## Exercise text
☆ ☆ ☆ ☆ ☆
You Need A Saw Vise To Secure The Blade
You can probably find a patented saw filing vise in an estate sale or a yard sale, if you look long enough. They were fairly common prior to WWII. A patented saw vise does one job well. It holds the saw blade securely at a comfortable height for filing.
You can fashion your own temporary saw vise with a solidly attached bench vise and a couple pieces of scrap lumber. Fit the saw blade between the wood and clamp the assembly in the vise. Leave about 1/2″ of the blade sticking up. You want just enough tooth exposure to comfortably get at them.
One requirement is that the entire blade, from handle to toe, must be clamped and secured. When you start running the file across the teeth the blade will vibrate. You can’t avoid it. Too much vibration prevents the file from biting into the metal that you’re trying to sharpen. The result is a dull saw and a dull file.
Lighting and Comfort
Filing a row of saw teeth isn’t hard labor, but it can be tedious. This is precision work. You want to file angles that are accurate and consistent to within a degree of other on each and every tooth of the saw. This kind of task is better done with good lighting.
If at all possible arrange the height of the saw vise so that you can file with your forearm at a constant 90 degree angle from your upper arm. It’s the least tiring position. You may have to go to a sitting position to get comfortable and save your back.
☆ ☆ ☆ ☆ ☆
Collected data items
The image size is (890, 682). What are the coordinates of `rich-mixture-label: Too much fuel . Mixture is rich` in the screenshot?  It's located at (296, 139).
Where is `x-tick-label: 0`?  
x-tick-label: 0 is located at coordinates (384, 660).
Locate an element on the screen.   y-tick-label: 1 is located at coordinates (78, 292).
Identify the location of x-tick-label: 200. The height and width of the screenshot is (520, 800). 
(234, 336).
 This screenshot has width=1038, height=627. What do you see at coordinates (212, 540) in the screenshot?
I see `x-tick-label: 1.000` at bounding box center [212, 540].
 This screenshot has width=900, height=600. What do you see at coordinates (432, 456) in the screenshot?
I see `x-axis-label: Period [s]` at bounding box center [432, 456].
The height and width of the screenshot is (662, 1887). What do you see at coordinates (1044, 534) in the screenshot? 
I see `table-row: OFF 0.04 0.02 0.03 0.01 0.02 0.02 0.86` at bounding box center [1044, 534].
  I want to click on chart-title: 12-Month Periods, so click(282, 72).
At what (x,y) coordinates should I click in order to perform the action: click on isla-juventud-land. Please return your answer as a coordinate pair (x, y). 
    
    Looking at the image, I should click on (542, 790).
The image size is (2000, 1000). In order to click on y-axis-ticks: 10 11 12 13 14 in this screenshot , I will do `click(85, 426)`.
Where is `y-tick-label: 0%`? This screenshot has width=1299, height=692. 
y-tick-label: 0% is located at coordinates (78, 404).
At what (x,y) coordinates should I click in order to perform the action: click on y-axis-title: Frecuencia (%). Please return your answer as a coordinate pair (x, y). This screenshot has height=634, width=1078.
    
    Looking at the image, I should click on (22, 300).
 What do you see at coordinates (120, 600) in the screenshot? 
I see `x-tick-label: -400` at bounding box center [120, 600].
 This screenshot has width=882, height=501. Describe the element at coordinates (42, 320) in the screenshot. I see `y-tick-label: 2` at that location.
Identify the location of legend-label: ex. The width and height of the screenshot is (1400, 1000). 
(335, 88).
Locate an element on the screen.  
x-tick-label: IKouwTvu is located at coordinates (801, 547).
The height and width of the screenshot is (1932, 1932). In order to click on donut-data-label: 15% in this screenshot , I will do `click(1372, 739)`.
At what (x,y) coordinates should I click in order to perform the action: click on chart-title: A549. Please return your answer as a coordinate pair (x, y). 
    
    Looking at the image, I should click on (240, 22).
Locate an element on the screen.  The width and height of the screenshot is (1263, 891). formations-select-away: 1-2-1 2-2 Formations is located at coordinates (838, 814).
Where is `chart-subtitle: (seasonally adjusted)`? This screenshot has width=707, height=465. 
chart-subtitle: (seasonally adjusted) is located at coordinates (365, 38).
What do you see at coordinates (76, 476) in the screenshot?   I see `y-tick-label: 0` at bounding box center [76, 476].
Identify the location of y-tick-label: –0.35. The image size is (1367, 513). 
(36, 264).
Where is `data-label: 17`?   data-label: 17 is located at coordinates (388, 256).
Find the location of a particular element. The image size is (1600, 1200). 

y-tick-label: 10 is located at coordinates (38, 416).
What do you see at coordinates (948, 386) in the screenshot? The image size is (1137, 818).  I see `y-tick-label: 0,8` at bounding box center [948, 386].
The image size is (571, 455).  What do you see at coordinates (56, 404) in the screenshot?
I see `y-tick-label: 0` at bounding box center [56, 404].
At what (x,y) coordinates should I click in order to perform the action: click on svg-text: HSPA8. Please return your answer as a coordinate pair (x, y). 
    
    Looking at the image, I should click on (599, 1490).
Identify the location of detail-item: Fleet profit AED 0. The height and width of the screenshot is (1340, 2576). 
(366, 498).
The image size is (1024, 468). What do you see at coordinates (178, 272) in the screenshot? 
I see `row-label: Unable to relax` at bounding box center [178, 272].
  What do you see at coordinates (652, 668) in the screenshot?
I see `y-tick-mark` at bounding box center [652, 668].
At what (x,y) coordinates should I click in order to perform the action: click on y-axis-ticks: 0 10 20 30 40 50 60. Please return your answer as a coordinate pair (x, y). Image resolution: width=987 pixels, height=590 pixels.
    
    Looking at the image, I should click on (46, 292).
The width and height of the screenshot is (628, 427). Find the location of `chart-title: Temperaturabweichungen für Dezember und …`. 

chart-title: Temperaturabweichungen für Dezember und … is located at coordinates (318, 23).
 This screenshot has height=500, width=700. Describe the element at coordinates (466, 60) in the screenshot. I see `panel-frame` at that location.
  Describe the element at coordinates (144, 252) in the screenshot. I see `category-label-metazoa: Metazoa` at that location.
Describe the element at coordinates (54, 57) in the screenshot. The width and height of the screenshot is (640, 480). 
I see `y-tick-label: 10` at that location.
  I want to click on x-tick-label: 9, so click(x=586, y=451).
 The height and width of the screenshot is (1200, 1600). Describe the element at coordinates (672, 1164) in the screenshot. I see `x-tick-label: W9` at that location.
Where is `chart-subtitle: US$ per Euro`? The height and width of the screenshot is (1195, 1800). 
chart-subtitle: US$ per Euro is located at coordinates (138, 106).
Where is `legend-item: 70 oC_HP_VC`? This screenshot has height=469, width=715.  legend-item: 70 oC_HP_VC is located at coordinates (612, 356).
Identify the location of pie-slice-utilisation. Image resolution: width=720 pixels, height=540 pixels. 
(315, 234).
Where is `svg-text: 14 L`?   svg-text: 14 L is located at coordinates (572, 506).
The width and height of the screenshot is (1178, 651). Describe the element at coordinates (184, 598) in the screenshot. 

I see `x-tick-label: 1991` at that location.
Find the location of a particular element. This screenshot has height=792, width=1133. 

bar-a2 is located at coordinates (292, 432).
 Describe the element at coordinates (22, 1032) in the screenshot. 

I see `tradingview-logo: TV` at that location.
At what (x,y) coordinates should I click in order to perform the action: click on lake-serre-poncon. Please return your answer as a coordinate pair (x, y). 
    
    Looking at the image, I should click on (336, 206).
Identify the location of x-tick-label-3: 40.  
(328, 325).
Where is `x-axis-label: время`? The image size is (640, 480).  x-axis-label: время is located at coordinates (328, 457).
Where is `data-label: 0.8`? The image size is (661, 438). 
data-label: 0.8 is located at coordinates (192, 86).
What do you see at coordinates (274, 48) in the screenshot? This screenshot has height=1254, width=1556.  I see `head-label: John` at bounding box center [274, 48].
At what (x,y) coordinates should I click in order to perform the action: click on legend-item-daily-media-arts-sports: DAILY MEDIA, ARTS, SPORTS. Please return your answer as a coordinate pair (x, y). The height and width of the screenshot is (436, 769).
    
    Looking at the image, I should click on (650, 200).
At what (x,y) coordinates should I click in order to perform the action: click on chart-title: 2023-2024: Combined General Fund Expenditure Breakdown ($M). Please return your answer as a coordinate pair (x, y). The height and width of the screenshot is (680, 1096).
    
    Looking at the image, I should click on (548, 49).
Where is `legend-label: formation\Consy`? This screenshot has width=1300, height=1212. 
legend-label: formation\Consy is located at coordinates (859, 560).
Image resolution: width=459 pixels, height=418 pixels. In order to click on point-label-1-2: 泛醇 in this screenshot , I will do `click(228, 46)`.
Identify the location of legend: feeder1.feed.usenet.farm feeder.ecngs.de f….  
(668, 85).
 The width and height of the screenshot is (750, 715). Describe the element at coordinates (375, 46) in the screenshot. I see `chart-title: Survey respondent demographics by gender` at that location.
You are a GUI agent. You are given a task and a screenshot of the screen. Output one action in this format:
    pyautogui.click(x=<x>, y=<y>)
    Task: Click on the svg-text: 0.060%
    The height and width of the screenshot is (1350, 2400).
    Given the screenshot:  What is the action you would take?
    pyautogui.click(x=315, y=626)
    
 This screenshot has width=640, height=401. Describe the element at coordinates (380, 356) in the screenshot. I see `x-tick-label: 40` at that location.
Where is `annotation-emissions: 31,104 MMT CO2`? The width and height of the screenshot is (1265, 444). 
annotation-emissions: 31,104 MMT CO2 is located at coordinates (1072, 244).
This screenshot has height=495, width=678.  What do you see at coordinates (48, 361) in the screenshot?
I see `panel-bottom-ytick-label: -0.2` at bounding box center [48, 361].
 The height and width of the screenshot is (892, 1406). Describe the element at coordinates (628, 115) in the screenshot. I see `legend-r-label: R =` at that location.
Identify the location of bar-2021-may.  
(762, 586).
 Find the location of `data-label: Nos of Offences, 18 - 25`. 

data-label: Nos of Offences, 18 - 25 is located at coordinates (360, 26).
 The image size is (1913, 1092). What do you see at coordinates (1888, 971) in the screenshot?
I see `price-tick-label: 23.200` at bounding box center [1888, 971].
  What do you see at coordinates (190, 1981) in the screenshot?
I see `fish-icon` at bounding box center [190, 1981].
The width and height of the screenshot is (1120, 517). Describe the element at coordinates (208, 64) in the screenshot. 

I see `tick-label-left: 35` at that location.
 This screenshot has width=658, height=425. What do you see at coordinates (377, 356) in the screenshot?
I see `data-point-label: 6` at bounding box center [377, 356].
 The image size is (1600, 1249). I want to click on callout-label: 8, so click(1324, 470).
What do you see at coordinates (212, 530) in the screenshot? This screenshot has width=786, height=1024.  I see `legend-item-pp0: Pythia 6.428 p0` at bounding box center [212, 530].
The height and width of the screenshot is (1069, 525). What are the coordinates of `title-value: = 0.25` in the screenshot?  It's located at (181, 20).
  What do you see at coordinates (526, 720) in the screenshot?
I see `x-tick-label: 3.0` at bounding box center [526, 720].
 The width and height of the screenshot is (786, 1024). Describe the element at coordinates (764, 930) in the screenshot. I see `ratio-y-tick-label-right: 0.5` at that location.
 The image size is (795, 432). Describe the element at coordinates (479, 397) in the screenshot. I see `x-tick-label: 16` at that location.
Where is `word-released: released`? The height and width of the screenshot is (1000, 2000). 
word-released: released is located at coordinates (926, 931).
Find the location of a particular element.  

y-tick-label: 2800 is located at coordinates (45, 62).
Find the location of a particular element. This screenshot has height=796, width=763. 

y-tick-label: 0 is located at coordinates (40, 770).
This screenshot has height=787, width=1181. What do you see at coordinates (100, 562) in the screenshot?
☆ ☆ ☆ ☆ ☆
## Try it
Extract part of the saw vise passage word for word, beginning at the words "If at all possible" and stopping after "save your back.". These items are separate material and are not part of the saw vise passage.

## Result of this task
If at all possible arrange the height of the saw vise so that you can file with your forearm at a constant 90 degree angle from your upper arm. It’s the least tiring position. You may have to go to a sitting position to get comfortable and save your back.